Typically smoke tests involve checks related to endpoint availability, HTTP status codes and responses (e.g. 200 OK, 404 Not Found, 500 Internal Server Error), authentication and authorisation, data validation, and basic functional scenarios. Other checks, related to non-functional requirements can also be performed such as response time checks, error handling, resource cleanup (when API creates temporary resources), integration points, and logging and monitoring.

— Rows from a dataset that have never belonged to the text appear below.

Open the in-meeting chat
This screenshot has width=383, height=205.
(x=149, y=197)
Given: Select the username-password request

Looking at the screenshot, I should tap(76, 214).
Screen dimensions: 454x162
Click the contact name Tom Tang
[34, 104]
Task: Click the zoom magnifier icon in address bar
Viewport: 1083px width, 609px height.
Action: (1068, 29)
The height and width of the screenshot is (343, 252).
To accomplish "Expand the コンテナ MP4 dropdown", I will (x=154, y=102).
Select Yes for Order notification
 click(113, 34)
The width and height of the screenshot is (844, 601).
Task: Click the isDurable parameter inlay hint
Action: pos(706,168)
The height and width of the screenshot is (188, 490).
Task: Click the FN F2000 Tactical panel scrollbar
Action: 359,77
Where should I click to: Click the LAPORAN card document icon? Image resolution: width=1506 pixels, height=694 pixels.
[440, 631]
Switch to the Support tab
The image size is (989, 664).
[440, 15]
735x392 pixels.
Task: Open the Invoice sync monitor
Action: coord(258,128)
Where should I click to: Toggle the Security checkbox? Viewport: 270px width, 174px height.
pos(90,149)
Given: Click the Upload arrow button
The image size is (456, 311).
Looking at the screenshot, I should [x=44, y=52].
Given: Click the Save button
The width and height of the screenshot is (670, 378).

The goal of smoke testing is to quickly identify major issues that could prevent further testing or development progress. If smoke tests pass, it’s an indication that the API’s fundamental functionality is intact, and more comprehensive testing can proceed, such as functional testing, integration testing, and performance testing. If smoke tests fail, development teams can address these critical issues before spending additional resources on in-depth testing.
Automated Testing
There are lots of specialised and well-known tools that perform automated API testing, some of which are open-source and free, some others that are license-based, more os less expensive, etc, mostly capable of being utilised in scenarios of continuous deployments (aka CI/CD pipelines).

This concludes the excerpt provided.